Text section →
-=-=-

December 2022 performance update

Hi Friends, wrapping up 2022 with December’s performance:

  • Prime: -2.16%

  • Select: -3.53%

  • SPY ETF: -6.01%

  • Bogleheads Portfolio (80% VTI + 20% BND): -5.17%

It was strong December with both Stoney Point portfolios significantly outperforming the market (by nearly 4 percentage points for Prime and roughly 2.5 percentage point for Select). Volatility remains elevated and, qualitatively, “fear” seems to be the predominant sentiment, at least among outspoken institutional market participants.

The headline for 2022 overall was that it was a bad year for equities. The market (as proxied by the SPY ETF) was down roughly 19.5 percent, the biggest calendar-year evaporation in aggregate corporate net worth since 2008. Prime’s performance broadly mirrored that although a bit worse, being down roughly 21.7 percent. Encouragingly after a slow few years, the drawdown in equities allocated to the Select strategy was considerably more muted, with that portfolio being down only 12.4 percent for the year.

The story in 2022 was mostly about rate hikes. More recently, on the back of the rate hikes, concerns are growing about a steep deceleration or decline in corporate earnings in 2023. Everyone seems to agree that a recession is coming. Alas, consensus on something like that is usually a good indicator that the valuation consequences of the presenting event have already been impounded into asset prices. I continue to believe “value”-oriented strategies will re-emerge as big winners in the years ahead after a long hiatus. While value has underperformed for a long time recently, it is noteworthy that the samples used in early studies quantifying the strong, positively predictive power of value ratios (e.g., Fama and French 1992) generally included the rate-hiking cycle of the early 80s and long period of elevated rates thereafter.

-=-=-

Work required →
Answer these from the December 2022 performance update:
1. What was the Select portfolio's return for December?
2. About how much was the SPY ETF down for 2022 as a whole?
3. Which study does the update name as an early one showing value ratios' predictive power?

-=-=-

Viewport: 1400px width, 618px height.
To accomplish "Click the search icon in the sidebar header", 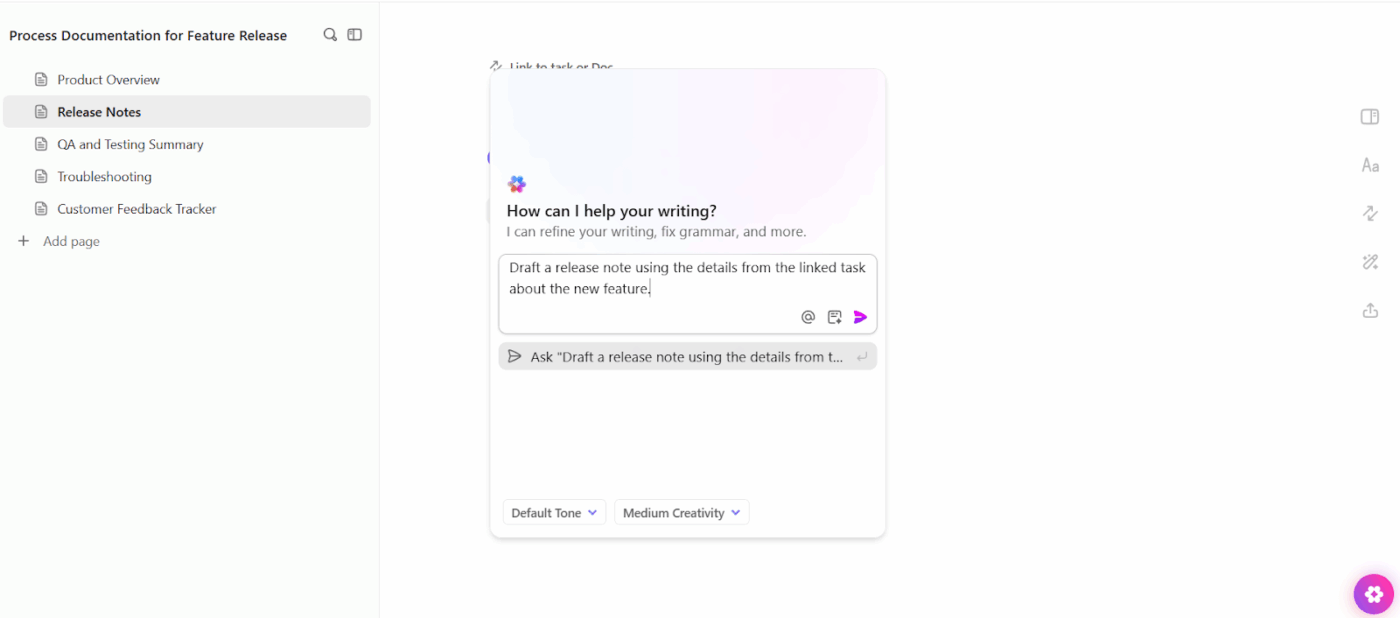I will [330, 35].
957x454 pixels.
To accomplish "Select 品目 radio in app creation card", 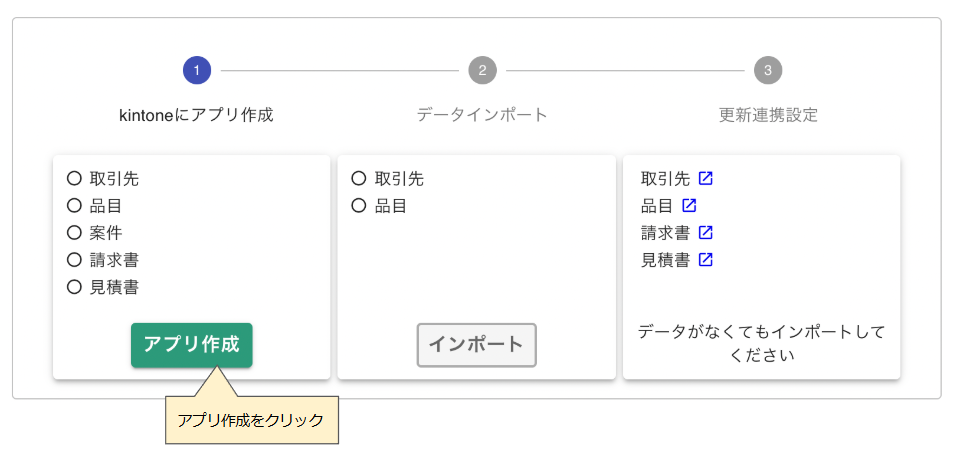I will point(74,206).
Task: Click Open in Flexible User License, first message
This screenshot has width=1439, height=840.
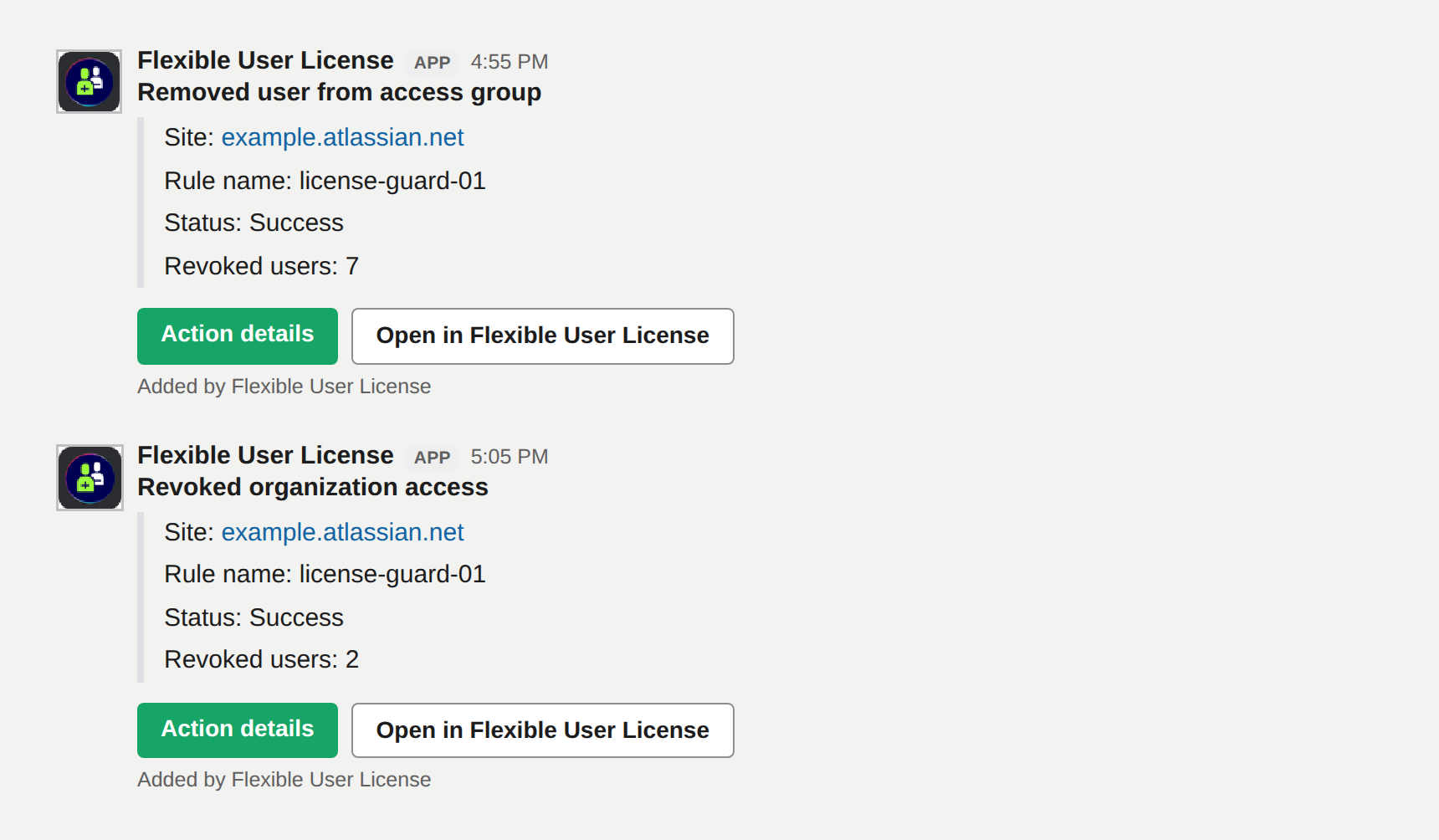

-=-=-

Task answer →
1. -3.53%
2. Roughly 19.5 percent
3. Fama and French 1992